Bug-fix release.  Closes Limitation 5 from v0.7.4 — the pre-existing
TreeSHAP polynomial-path additivity drift on trees with a feature
appearing more than once on a root-to-leaf path.  No user-visible API
breakage.

**TreeSHAP polynomial-path strict additivity:**

- The Rust port of TreeSHAP's polynomial-time algorithm in
  ``crates/shap/src/lib.rs::ts_unextend_path`` was shifting the entire
  ``PathElement`` struct (including ``pweight``) when removing a
  duplicate feature from the path.  This clobbered the pweights that
  the unwind loop had just carefully recomputed in place.  The
  reference implementation in ``slundberg/shap``
  (``shap/explainers/pytree.py``) stores the four path fields as four
  parallel arrays and only shifts the first three
  (``feature_index``, ``zero_fraction``, ``one_fraction``),
  preserving pweights.  Pre-existing in v0.7.3 and earlier; uncovered
  during v0.7.4 PR #27 review and pinned with an ``@xfail(strict=True)``
  test at that time pending this v0.7.x follow-up.
- The fix shifts the three fields explicitly and leaves ``pweight``
  alone.  Strict additivity now holds end-to-end on the polynomial
  path.
- Coverage: a synthetic full-tree sweep
  (``tree_shap_polynomial_path_matches_brute_force_on_full_trees``)
  covers depths 2-7 × n_features {2,3,5,8,12} including all
  configurations that force path-duplicate features, asserting
  polynomial matches brute-force per-feature within 1e-5.  The
  formerly ``@xfail(strict=True)`` regression
  ``test_strict_additivity_via_tree_shap_polynomial_path`` in
  ``bindings/python/tests/test_shap_pl_strict_additivity.py`` now
  passes as a regular test.

**Documentation:**

- ``docs/limitations.md``: Limitation 5 promoted to Resolved.
- Other documented v0.7.x follow-ups (mixed linear-rank SHAP path,
  GOSS+DART, joint multi-label ranking, shared-histogram engine)
  remain deferred to v0.8.0.

What's new in 0.7.4
-------------------

Bug-fix release.  Closes the remaining v0.7.x carryover documented in
``docs/limitations.md`` for SHAP strict additivity on
``leaf_model="linear"`` artifacts.  No user-visible API breakage.

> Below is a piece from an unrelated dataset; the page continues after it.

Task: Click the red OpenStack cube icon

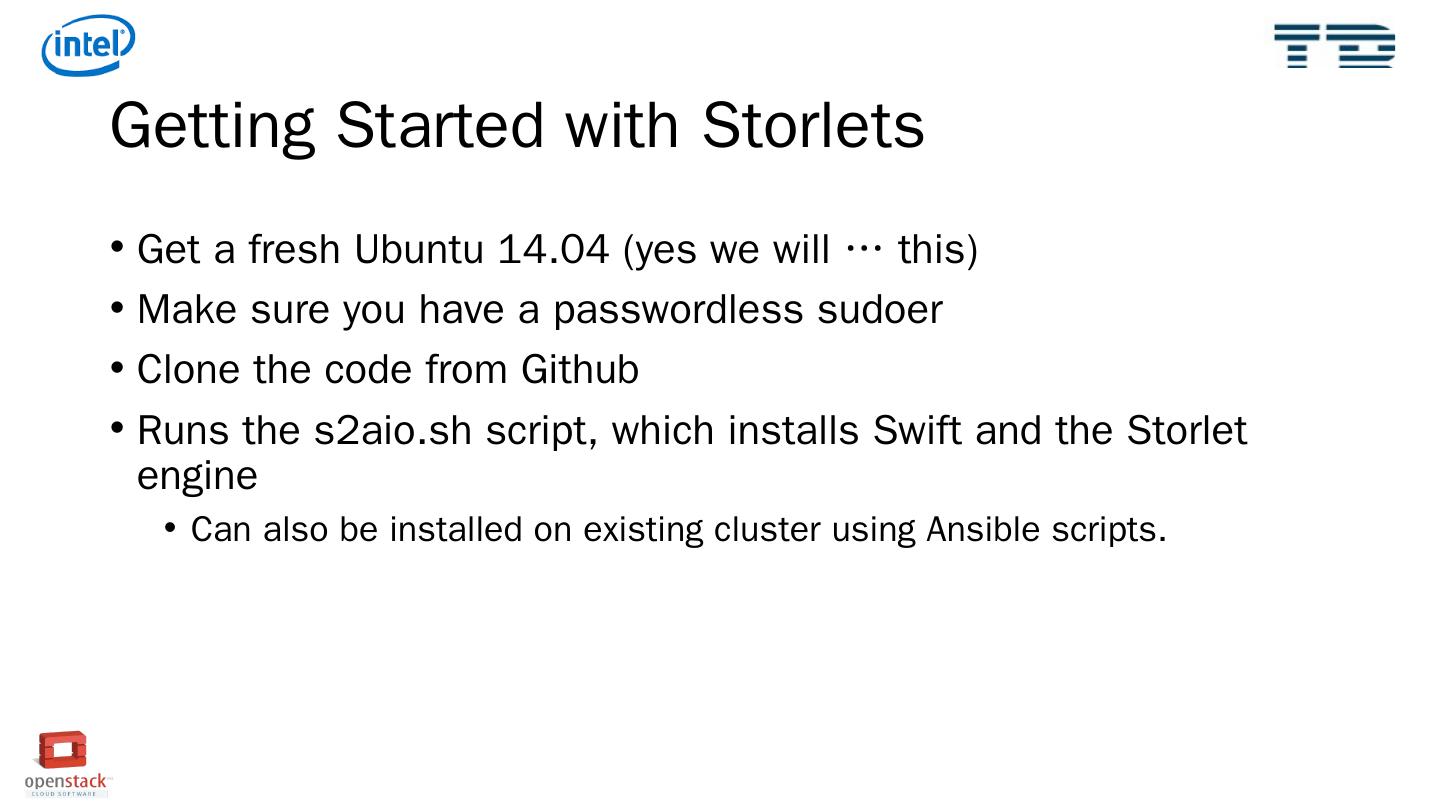Action: [63, 751]
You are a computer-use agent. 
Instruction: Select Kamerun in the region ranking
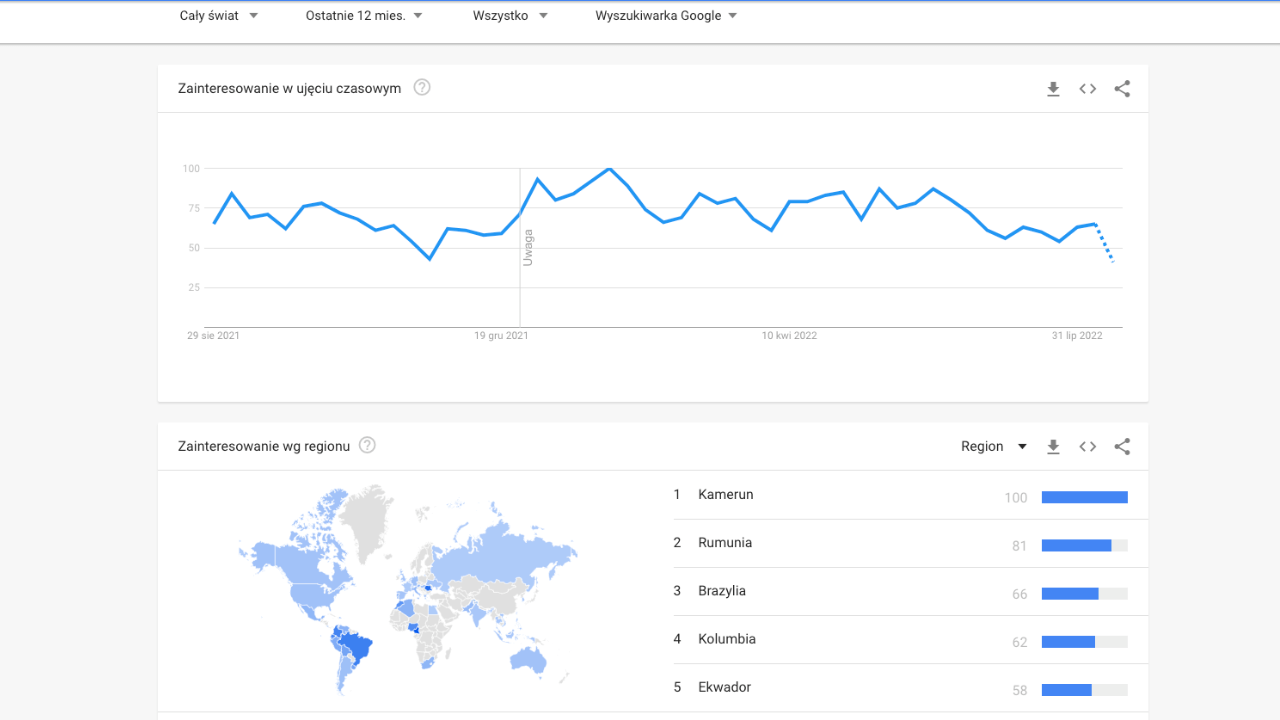tap(726, 495)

**SHAP strict additivity for piecewise-linear leaves:**

- Pre-v0.7.4 ``distribute_linear_terms_for_row`` credited the per-feature
  deviation ``Σⱼ wⱼ·(xⱼ − μⱼ)`` only at each tree's terminal leaf.  The
  predictor accumulates ``leaf.eval_row(row)`` at **every visited node**
  along the row's path, so SHAP was uncrediting one
  ``Σⱼ wⱼ·(xⱼ − μⱼ)`` per internal node per tree per row — producing
  additivity gaps on the order of the predictions themselves
  (~3.85 on linear-data predictions of magnitude ~10 with
  ``n_estimators=100, max_depth=6``).
- v0.7.4 walks the full row path and credits the linear deviation at
  every visited leaf.  The brute-force Shapley and TreeSHAP polynomial
  paths share the helper so both get the fix.
- The ``model_has_linear_leaves`` exemption in ``verify_additivity`` is
  now gated on ``binning.is_none()``, so the predictor-aligned
  ``BinningContext`` callers — i.e. the default Python path for
  continuous features — get the strict
  ``atol + rtol·|predicted|`` tolerance check.
- Coverage: 44 new regression tests in
  ``bindings/python/tests/test_shap_pl_strict_additivity.py``
  exercising every binning strategy × max-bin width × ``lambda_l2`` ×
  ``max_depth`` × ``n_estimators`` combination, plus
  ``training_mode="manual"`` and ``"morph"``,
  ``interaction_constraints``, :class:`~alloygbm.GBMRanker`,
  :class:`~alloygbm.GBMClassifier` (via the internal Rust check, since
  the raw margin is not exposed in Python),
  ``feature_importances`` (brute-force exact path), and mixed
  scalar+linear-leaf artifacts.  Strict additivity holds on the default
  predictor-aligned binning path for any model that dispatches to the
  brute-force exact Shapley path
  (``distinct_split_feature_count <= MAX_EXACT_SPLIT_FEATURES = 25``).
  Larger models that trigger the polynomial-TreeSHAP path are subject
  to a pre-existing additivity drift documented as Limitation 5 (also
  present in v0.7.3 and earlier).

**Documentation:**

- Limitation 4 (new): SHAP on the mixed linear-rank binning path —
  ``continuous_binning_strategy="linear"`` with per-feature rank-based
  binning falls back to the legacy non-binning SHAP entry point,
  triggering the ``leaf_model="linear"`` exemption.  Narrow edge case;
  deferred to v0.8.0.
- Limitation 5 (new): pre-existing TreeSHAP polynomial-path additivity
  drift on large gradient-trained trees (>= 30 distinct split features,
  depth >= 6).  Uncovered during PR #27 review; investigated but not
  isolated in minimal Rust reproductions.  Coverage pinned by
  ``@xfail(strict=True)`` regression test
  (``test_strict_additivity_via_tree_shap_polynomial_path``) so the
  eventual fix flips the xfail to a regular pass.

**Documented for v0.7.x follow-ups (deferred to 0.8.0):**

- Joint shared-tree multi-label ranking.  The current
  :class:`~alloygbm.MultiLabelGBMRanker` trains K independent per-label
  rankers under a unified API and is numerically equivalent to training
  each label separately.  Joint shared-tree training lands alongside
  the v0.8.0 shared-histogram speedup where the architectural change
  has a real performance story.

What's new in 0.7.3
-------------------

Bug-fix release.  Closes the four limitations queued in v0.7.2 and
clears RUSTSEC-2025-0020.  No user-visible API breakage.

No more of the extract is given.